Excerto do texto.

________

1. O nosso Camarada António Rodrigues, ex-Soldado Condutor Auto da 1.ª CCAV do BCAV 8323, Bolama, Pirada, Paunca, Sissaucunda, Bajocunda, Copá e Boruntuma (a minha 1.ª CCAV/BCAV 8323 tinha as suas forças aquarteladas em Bajocunda e Copá), 1973/74, enviou-nos a seguinte mensagem:
Caros Camarigos,
Na sequência do texto publicado neste Blog no passado dia 7 (P 14128) aqui vos deixo mais um pouco das minhas memórias da guerra, como testemunho do que se passou em Copá em Janeiro e Fevereiro de 1974.
Copá. Janeiro e Fevereiro de 1974.
Memórias da guerra. O abate do último avião na Guiné.
Entretanto Copá continuava calmo desde o dia 7 de Janeiro de 1974 e assim se manteve durante praticamente todo o resto do mês, mas o infernal dia 7 tinha deixado vários estragos, entre os quais os pneus e o depósito de combustível da viatura (única) furados, o que fez com que durante cerca de três semanas não tivéssemos viatura para irmos à água e à lenha, remediávamos com a lenha que se ia arranjando à volta do quartel e a água, ia o pessoal de cada abrigo buscar a sua com latas.
Mas, um belo dia eu acordei bem disposto e resolvi consertar os furos nos pneus e no depósito, neste último com um taco de madeira certo à feição e a meio da tarde desse dia 31 de Janeiro de 1974 eu tinha o carro pronto a andar e continuava com a mesma boa disposição com que me tinha levantado de manhã.
Fui para o abrigo e até fiz o serviço do puto, lavei a mesa e os bancos e no fim sentei-me na cama sozinho a pensar numa notícia que dias antes tinha ouvido na rádio do PAIGC e que dizia que, até ao fim do mês Copá seria arrasado, ora aquele era o último dia do mês e pensando nisto de súbito comecei a sentir uma grande tristeza, não sei por que razão, mas o meu coração adivinhava algo de mal.
Despi a roupa, peguei numa toalha e preparava-me para ir tomar um banho.
Quando já com a toalha à volta da cintura ia a sair a porta do abrigo, ouço ao longe uma saída de morteiro, que só me deu tempo a atirar-me de barriga para o chão e já estava a rebentar na minha frente.

________

Dados de origem.
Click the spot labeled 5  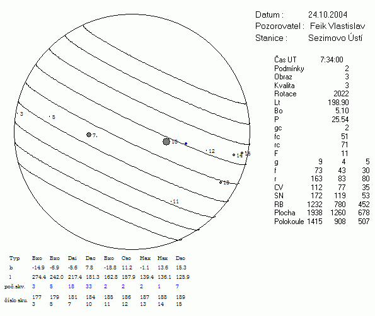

________

Tarefa curta 1. Segundo o relato sobre Copá, em que dia ficou a viatura pronta a andar?
Tarefa curta 2. Indique se cada afirmação concorda com o relato sobre Copá, respondendo sim ou não e citando as palavras do relato que o decidem: (a) Durante cerca de três semanas não houve viatura para ir à água e à lenha. (b) A notícia de que Copá seria arrasado foi lida num jornal. (c) O furo no depósito foi reparado com um taco de madeira.
Tarefa curta 3. Reproduza o trecho do relato sobre Copá, começando em "Fui para o abrigo" e terminando em "tomar um banho.".

Resposta da tarefa 1. Em 31 de Janeiro de 1974, a meio da tarde.

Resposta da tarefa 2.
(a) Sim: "durante cerca de três semanas não tivéssemos viatura para irmos à água e à lenha".
(b) Não: "tinha ouvido na rádio do PAIGC".
(c) Sim: "neste último com um taco de madeira certo à feição".

Resposta da tarefa 3.
Fui para o abrigo e até fiz o serviço do puto, lavei a mesa e os bancos e no fim sentei-me na cama sozinho a pensar numa notícia que dias antes tinha ouvido na rádio do PAIGC e que dizia que, até ao fim do mês Copá seria arrasado, ora aquele era o último dia do mês e pensando nisto de súbito comecei a sentir uma grande tristeza, não sei por que razão, mas o meu coração adivinhava algo de mal.
Despi a roupa, peguei numa toalha e preparava-me para ir tomar um banho.